### Opdrachten
1/ Noem alle landen die in het tekstfragment over belastingverdragen bij naam worden genoemd.
2/ Geef een deel van het tekstfragment over belastingverdragen opnieuw weer en vervang daarin "premies" door "bijdragen". Begin bij de woorden "De Hoge Raad heeft" en stop na "Frankrijk en Israël.".

Deze regeling is een gevolg van uitspraken van de Hoge Raad van 19 juni 2009, waarin is beslist dat de waarde in het economisch verkeer niet mag worden gebruikt als een belastingverdrag de heffing over pensioen exclusief aan het woonland toewijst. Bij oude verdragen afgesloten voor 2001 is dat meestal het geval.
De Hoge Raad heeft hierna verschillende keren beslist dat het in overeenstemming met belastingverdragen is dat de conserverende aanslag wordt berekend over de betaalde premies. Dit is in 2017 bijvoorbeeld beslist voor het belastingverdrag met Frankrijk en Israël.
Onder verdragen die na 2001 zijn gesloten is veelal sprake van een gedeeld heffingsrecht en dan is de hoofdregel weer van toepassing. Onder het verdrag met België van 2003 mogen pensioenen die meer bedragen dan € 25.000 per jaar ook in het bronland worden belast. Onder het verdrag met Duitsland van 2012 is dat het geval als het pensioen per jaar meer dan € 15.000 bedraagt.

[Gegevens voor plaatsbepaling in pixelcoördinaten]
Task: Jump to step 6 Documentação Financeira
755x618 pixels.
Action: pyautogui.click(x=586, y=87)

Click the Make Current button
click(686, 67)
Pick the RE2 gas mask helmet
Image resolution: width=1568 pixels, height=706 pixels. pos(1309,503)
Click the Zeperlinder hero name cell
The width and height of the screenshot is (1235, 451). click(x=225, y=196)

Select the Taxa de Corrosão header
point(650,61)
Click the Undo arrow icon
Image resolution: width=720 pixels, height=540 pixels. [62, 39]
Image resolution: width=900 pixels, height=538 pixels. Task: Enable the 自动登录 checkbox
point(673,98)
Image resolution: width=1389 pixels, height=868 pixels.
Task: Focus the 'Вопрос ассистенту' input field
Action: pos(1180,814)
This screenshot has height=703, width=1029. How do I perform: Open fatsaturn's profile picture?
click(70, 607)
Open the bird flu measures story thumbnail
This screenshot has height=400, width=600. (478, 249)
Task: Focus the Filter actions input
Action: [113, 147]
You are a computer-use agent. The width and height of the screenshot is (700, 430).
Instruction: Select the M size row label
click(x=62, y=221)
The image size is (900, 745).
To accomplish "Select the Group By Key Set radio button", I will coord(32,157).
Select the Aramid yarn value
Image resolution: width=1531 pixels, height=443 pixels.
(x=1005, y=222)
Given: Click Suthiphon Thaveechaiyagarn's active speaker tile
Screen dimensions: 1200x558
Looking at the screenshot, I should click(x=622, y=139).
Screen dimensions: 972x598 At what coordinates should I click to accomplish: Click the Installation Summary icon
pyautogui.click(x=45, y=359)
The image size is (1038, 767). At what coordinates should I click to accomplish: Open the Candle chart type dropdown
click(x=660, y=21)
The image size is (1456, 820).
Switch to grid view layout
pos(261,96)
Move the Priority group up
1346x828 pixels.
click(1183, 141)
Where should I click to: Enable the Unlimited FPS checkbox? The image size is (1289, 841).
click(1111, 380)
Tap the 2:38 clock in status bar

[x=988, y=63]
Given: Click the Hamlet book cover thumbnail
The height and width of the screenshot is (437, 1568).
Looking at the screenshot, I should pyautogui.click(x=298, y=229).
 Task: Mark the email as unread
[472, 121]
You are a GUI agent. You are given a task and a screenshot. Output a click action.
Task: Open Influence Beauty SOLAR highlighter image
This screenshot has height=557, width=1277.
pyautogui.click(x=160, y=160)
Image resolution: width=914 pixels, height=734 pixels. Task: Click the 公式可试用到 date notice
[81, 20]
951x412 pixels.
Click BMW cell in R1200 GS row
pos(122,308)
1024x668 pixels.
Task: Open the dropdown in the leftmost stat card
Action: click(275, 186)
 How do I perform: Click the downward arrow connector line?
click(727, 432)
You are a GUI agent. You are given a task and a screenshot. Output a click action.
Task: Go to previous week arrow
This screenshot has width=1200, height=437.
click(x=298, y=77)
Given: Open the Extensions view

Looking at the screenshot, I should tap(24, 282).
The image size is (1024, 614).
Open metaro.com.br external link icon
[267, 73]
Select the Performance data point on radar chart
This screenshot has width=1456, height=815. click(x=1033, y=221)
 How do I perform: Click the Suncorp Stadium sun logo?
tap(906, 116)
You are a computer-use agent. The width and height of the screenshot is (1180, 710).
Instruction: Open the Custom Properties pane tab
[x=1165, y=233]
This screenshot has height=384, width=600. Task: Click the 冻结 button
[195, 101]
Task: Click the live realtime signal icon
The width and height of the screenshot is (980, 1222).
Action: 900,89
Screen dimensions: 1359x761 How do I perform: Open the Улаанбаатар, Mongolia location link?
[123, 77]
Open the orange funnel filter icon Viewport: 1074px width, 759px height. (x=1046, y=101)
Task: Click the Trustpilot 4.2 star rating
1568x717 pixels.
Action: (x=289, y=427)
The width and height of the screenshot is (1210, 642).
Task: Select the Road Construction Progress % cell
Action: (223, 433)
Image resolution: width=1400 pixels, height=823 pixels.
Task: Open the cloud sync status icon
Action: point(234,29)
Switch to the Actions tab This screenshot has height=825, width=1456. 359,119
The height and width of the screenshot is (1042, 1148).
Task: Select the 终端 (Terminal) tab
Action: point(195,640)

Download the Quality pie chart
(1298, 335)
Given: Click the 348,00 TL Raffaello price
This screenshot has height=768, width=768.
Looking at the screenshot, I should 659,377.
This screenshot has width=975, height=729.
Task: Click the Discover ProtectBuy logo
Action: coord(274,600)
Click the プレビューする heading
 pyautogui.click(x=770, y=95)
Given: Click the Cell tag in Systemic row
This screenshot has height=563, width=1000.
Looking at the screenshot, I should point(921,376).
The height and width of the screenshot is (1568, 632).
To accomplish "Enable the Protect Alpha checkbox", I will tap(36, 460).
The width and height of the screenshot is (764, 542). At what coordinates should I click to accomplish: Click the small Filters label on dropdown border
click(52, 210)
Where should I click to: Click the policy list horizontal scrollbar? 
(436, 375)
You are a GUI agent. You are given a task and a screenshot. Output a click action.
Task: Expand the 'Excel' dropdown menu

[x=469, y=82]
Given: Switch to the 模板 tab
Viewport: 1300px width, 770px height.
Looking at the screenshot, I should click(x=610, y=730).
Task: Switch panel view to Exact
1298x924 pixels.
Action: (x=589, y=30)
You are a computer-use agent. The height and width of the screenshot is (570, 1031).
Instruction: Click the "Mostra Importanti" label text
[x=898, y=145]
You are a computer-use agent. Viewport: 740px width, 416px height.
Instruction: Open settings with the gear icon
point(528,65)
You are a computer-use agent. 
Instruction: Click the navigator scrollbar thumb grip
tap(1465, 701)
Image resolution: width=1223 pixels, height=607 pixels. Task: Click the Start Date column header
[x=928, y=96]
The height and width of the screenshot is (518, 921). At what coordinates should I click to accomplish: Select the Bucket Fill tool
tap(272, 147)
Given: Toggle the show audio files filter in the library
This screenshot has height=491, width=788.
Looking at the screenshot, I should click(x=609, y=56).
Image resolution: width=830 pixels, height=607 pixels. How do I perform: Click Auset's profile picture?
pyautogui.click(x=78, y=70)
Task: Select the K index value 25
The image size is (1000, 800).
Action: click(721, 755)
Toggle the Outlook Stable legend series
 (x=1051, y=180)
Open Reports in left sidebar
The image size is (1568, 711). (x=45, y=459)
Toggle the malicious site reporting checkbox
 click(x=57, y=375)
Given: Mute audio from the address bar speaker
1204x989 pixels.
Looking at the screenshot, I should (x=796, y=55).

### Antwoorden
1/ Frankrijk, Israël, België, Duitsland

2/
De Hoge Raad heeft hierna verschillende keren beslist dat het in overeenstemming met belastingverdragen is dat de conserverende aanslag wordt berekend over de betaalde bijdragen. Dit is in 2017 bijvoorbeeld beslist voor het belastingverdrag met Frankrijk en Israël.